Work required
Write out only the opening lines of the entries, through the line with "Given: Click the".
↓
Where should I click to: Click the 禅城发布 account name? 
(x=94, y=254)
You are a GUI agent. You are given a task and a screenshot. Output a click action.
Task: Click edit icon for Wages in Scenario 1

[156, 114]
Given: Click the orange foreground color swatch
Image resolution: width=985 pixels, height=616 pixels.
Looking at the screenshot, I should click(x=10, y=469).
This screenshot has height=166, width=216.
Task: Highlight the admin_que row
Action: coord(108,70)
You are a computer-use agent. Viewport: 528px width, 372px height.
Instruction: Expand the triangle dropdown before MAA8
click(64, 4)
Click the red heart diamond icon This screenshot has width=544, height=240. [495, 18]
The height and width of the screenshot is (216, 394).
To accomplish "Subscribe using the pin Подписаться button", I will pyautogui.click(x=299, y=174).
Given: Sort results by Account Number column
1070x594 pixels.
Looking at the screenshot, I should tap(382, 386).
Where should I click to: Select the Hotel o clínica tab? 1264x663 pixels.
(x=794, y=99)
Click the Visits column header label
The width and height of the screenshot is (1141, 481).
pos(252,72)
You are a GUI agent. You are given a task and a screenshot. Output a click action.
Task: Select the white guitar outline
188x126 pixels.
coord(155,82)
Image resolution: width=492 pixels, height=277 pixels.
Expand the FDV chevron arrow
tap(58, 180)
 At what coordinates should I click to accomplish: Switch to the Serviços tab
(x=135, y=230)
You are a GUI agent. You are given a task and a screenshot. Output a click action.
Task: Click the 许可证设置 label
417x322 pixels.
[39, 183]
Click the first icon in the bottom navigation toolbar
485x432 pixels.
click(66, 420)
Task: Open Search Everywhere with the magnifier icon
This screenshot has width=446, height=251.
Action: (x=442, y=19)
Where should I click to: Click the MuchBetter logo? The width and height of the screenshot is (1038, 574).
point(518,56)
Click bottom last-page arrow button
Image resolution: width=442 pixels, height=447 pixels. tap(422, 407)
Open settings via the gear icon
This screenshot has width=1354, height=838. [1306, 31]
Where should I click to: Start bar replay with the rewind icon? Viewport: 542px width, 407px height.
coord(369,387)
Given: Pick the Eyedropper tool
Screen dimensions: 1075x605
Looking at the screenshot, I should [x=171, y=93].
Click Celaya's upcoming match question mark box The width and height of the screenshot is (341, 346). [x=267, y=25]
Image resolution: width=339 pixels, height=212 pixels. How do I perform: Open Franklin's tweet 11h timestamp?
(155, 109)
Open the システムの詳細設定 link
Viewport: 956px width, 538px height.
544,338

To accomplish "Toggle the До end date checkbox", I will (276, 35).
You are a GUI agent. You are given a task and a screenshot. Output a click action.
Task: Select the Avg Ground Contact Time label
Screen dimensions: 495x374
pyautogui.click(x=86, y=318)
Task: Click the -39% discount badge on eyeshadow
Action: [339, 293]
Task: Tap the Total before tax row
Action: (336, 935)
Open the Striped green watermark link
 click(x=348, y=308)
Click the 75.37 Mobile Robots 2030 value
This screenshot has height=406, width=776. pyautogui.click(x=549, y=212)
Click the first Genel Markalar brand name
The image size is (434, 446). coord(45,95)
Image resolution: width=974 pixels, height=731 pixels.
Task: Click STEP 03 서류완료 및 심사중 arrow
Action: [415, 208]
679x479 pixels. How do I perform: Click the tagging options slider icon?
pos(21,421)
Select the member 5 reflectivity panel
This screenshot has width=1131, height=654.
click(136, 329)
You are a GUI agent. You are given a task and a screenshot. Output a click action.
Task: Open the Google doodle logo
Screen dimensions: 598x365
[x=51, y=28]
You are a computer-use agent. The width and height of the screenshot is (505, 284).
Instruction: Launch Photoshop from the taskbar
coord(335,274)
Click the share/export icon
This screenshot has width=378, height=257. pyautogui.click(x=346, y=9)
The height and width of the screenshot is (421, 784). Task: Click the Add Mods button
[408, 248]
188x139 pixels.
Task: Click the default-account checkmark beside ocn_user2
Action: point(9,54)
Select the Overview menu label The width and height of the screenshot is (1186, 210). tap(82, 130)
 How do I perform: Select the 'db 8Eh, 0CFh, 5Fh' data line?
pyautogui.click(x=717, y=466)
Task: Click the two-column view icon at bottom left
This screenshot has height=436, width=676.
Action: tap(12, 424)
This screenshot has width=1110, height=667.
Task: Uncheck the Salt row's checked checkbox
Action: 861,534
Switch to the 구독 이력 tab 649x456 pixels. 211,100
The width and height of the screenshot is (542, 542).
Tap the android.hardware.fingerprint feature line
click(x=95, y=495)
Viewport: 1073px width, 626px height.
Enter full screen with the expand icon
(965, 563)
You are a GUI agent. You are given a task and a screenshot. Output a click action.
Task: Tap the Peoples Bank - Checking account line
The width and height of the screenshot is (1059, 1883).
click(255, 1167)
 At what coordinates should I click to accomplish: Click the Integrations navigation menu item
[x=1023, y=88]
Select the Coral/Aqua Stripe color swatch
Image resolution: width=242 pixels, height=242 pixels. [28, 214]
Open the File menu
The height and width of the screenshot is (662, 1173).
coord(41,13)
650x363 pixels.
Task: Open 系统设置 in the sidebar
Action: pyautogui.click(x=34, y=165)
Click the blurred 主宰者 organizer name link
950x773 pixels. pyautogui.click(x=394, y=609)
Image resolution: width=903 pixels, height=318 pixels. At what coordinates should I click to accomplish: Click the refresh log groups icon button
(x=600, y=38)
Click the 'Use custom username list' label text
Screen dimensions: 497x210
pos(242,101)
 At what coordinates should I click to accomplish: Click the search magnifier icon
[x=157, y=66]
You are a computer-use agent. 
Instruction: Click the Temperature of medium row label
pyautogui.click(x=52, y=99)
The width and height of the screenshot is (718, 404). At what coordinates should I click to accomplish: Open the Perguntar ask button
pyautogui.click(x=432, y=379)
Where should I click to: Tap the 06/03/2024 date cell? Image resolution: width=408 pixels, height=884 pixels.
↑
Answer space
Where should I click to: Click the 禅城发布 account name? 
(x=94, y=254)
You are a GUI agent. You are given a task and a screenshot. Output a click action.
Task: Click edit icon for Wages in Scenario 1

[156, 114]
Given: Click the orange foreground color swatch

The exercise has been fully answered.